Chen Xiyuan, Li Zhehong, Wang Zheng, Sun Yilan, Shang Mingyue, Tian Chenxu, Liao Zhaohui, Lian Dongbo, Amin Buhe, Du Dexiao, Xu Guangzhong, Zhang Nengwei, Wang Liang
Surgery Centre of Diabetes Mellitus, Capital Medical University Affiliated Beijing Shijitan Hospital, Beijing, People's Republic of China.
Diabetes Metab Syndr Obes. 2025 Aug 12;18:2825-2836. doi: 10.2147/DMSO.S508015. eCollection 2025.
A significant proportion of patients with obesity have comorbid hyperuricemia (HUA). However, the curative effect of sleeve gastrectomy (SG) on HUA remains debated.

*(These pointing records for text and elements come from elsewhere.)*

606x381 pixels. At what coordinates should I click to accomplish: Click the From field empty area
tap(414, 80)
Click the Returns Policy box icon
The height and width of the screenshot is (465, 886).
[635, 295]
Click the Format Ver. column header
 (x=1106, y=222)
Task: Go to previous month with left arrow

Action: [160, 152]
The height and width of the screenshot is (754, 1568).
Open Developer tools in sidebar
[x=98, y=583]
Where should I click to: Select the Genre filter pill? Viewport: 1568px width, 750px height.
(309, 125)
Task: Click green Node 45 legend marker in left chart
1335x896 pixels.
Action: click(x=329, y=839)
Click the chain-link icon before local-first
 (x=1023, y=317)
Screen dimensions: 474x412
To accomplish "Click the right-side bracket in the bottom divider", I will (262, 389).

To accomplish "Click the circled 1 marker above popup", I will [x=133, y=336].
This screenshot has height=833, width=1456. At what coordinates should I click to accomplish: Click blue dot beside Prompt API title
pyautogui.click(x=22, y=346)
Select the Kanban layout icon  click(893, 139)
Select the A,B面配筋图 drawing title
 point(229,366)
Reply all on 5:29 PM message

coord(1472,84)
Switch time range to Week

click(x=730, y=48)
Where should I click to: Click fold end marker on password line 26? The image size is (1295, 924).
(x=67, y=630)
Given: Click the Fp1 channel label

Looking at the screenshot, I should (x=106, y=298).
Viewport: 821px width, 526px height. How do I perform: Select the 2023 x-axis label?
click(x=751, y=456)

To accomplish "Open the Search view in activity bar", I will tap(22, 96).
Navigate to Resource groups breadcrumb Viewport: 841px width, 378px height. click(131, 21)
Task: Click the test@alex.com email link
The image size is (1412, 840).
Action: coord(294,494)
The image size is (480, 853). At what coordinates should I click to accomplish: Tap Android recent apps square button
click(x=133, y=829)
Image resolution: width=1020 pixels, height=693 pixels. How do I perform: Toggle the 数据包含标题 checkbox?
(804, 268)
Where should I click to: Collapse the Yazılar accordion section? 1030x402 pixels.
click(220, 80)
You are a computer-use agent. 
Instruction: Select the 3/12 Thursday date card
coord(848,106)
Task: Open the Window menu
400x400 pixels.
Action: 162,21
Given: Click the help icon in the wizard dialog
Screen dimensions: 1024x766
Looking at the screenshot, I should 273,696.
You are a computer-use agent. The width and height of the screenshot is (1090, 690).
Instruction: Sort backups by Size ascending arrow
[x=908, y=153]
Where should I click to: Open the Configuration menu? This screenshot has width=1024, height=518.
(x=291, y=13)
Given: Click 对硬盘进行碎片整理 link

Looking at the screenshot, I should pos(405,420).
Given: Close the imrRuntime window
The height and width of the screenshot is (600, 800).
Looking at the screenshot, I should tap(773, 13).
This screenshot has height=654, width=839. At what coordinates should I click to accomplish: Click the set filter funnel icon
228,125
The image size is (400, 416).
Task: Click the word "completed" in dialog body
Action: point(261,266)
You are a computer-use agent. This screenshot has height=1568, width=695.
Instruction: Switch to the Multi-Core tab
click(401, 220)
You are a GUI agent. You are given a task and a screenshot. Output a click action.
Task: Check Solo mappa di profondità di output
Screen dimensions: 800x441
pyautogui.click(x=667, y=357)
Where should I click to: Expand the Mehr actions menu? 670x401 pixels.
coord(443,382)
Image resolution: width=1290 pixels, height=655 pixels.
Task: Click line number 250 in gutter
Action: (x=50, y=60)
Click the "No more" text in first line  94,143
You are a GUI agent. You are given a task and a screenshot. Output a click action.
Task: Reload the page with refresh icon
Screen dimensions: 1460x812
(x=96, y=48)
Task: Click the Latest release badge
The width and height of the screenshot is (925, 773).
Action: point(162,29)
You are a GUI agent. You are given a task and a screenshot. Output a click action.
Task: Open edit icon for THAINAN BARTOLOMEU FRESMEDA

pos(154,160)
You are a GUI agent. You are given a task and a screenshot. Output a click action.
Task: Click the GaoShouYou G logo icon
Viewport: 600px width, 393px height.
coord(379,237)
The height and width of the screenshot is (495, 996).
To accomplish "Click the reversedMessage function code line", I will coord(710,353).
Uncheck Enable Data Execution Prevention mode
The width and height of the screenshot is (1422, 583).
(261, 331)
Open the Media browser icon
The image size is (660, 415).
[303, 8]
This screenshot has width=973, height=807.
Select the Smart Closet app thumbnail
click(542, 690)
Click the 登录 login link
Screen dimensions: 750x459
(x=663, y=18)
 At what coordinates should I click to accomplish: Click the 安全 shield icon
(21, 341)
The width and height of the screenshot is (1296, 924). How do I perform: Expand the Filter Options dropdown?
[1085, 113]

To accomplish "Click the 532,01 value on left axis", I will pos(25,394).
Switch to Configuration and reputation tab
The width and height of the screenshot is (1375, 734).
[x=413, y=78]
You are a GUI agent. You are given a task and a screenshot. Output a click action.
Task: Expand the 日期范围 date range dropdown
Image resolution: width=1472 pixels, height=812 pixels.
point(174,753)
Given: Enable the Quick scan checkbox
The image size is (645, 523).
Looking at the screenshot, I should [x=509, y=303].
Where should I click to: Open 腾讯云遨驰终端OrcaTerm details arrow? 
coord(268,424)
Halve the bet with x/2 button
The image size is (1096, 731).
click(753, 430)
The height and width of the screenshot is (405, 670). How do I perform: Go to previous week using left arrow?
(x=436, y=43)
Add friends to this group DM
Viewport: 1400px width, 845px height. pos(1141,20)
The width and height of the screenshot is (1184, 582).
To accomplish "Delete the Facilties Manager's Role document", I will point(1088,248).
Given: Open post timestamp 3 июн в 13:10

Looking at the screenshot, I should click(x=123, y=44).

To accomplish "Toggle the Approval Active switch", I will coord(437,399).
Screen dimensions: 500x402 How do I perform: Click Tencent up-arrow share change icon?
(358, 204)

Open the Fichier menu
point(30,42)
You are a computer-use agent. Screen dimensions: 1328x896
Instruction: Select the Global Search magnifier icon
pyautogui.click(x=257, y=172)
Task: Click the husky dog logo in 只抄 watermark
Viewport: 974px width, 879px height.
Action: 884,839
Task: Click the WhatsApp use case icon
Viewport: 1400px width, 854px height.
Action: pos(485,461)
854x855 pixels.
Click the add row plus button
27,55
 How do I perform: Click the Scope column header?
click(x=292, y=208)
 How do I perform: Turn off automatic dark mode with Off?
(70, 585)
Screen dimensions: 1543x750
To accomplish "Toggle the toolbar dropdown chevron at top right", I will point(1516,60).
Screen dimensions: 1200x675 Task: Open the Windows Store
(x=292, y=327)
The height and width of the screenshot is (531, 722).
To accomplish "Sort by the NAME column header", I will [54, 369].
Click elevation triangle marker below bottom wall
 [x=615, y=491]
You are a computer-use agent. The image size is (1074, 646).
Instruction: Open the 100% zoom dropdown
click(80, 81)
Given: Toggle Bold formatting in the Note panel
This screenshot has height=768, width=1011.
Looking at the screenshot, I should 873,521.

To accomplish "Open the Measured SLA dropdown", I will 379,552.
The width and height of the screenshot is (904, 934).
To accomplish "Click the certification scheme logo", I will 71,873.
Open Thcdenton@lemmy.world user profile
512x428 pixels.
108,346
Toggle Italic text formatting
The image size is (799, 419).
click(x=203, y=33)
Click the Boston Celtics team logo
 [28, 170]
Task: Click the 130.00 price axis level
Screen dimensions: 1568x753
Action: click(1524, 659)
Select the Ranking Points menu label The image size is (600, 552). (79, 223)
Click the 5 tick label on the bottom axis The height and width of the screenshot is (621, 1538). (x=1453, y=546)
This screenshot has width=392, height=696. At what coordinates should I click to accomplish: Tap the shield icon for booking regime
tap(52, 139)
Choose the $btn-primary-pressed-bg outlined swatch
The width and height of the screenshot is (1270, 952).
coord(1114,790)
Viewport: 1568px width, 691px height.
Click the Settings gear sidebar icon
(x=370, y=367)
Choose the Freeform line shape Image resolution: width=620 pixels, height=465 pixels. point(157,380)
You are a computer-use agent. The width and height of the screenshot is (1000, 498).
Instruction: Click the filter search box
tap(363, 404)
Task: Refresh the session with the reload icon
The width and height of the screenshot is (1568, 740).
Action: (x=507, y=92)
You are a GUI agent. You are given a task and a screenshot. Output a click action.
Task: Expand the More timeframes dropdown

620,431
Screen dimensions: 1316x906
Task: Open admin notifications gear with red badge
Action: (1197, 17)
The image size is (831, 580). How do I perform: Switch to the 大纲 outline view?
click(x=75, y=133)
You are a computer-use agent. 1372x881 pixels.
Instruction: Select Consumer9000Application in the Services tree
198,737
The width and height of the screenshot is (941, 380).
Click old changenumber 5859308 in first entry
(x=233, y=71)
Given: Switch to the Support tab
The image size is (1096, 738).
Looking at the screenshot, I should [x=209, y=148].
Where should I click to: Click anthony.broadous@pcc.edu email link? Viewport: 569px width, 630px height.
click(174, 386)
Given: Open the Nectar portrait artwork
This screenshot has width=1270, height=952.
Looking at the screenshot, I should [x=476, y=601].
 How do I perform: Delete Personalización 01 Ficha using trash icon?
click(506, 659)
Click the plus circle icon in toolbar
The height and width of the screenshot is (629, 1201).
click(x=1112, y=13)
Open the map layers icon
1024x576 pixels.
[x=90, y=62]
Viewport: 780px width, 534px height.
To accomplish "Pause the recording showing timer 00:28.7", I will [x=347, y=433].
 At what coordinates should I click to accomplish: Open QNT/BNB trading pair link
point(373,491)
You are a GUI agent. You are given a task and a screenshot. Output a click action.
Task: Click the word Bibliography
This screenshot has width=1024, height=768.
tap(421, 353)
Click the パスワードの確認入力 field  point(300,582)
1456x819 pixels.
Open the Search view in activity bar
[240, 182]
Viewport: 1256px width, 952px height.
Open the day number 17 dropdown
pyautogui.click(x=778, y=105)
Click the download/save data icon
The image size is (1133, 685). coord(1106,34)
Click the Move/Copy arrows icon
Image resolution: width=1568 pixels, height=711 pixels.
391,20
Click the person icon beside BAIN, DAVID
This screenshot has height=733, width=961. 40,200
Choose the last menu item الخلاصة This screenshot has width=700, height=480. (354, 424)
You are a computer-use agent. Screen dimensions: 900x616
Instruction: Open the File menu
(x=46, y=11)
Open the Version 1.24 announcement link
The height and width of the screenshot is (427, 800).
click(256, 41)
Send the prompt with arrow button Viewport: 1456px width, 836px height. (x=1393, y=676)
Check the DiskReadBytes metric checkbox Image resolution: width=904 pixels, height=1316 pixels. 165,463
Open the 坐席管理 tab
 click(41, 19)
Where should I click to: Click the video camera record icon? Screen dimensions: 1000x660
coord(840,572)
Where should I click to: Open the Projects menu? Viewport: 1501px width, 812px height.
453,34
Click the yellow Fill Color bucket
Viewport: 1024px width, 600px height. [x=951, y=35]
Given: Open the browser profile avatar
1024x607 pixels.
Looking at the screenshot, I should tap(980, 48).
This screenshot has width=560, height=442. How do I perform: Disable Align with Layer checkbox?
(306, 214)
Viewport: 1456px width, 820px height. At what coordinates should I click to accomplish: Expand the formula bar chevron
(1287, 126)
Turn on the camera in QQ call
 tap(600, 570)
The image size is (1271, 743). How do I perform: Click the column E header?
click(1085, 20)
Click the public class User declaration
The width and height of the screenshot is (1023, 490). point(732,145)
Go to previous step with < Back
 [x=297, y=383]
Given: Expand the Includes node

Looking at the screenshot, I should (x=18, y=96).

To clarify the remission effect of SG on HUA, analyze potential influencing factors, and establish a predictive model using preoperative data.
Pre- and post-operative data from 130 patients with obesity and HUA who underwent SG in our hospital were collected and evaluated for the therapeutic effect on HUA. Binary logistic regression analysis was employed to screen the influencing factors and the ones with predictive value. Predictive model was constructed, then evaluated using the area under the receiver operating characteristic (ROC) curve (AUC) and internal and external validations. Complete remission of HUA was defined as a follow-up SUA level that no longer met the reference value for diagnosing HUA, i.e., an SUA concentration of <428 μmol/L (in males) or <357 μmol/L (in females), according to the reference value in our hospital's laboratory.
The mean follow-up duration is 20.4 months. After ≥ one year post SG, the complete remission rate of HUA was 58%. Preoperative hip circumference (HC) and preoperative serum uric acid (SUA) level were found to be predictive variables, the AUC values of which, along with their combination in predicting this outcome, were 0.696, 0.731, 0.738, respectively, p >0.05. The joint predictive model was found to have a sensitivity and specificity of 0.776 and 0.738, respectively, and its reliability was confirmed by internal and external validations.
Some patients can achieve HUA complete remission following SG after 1 year. Preoperative SUA concentration and HC can be utilized to predict this outcome in Chinese patients with obesity. The joint predictive model offers potentially better clinical value.
相当一部分肥胖患者合并高尿酸血症(HUA)。然而,袖状胃切除术(SG)对HUA的治疗效果仍存在争议。
明确SG对HUA的缓解效果,分析潜在影响因素,并利用术前数据建立预测模型。
收集我院130例接受SG的肥胖合并HUA患者的术前和术后数据,评估对HUA的治疗效果。采用二元逻辑回归分析筛选影响因素及具有预测价值的因素。构建预测模型,然后使用受试者操作特征(ROC)曲线下面积(AUC)以及内部和外部验证进行评估。根据我院实验室参考值,HUA完全缓解定义为随访时血清尿酸(SUA)水平不再符合HUA诊断参考值,即男性SUA浓度<428μmol/L,女性<357μmol/L。
平均随访时间为20.4个月。SG术后≥1年,HUA完全缓解率为58%。术前臀围(HC)和术前血清尿酸(SUA)水平被发现为预测变量,其AUC值及其联合预测该结果时的AUC值分别为0.696、0.731、0.738,p>0.05。联合预测模型的敏感性和特异性分别为0.776和0.738,其可靠性经内部和外部验证得到证实。
部分患者在SG术后1年可实现HUA完全缓解。术前SUA浓度和HC可用于预测中国肥胖患者的这一结果。联合预测模型具有潜在更好的临床价值。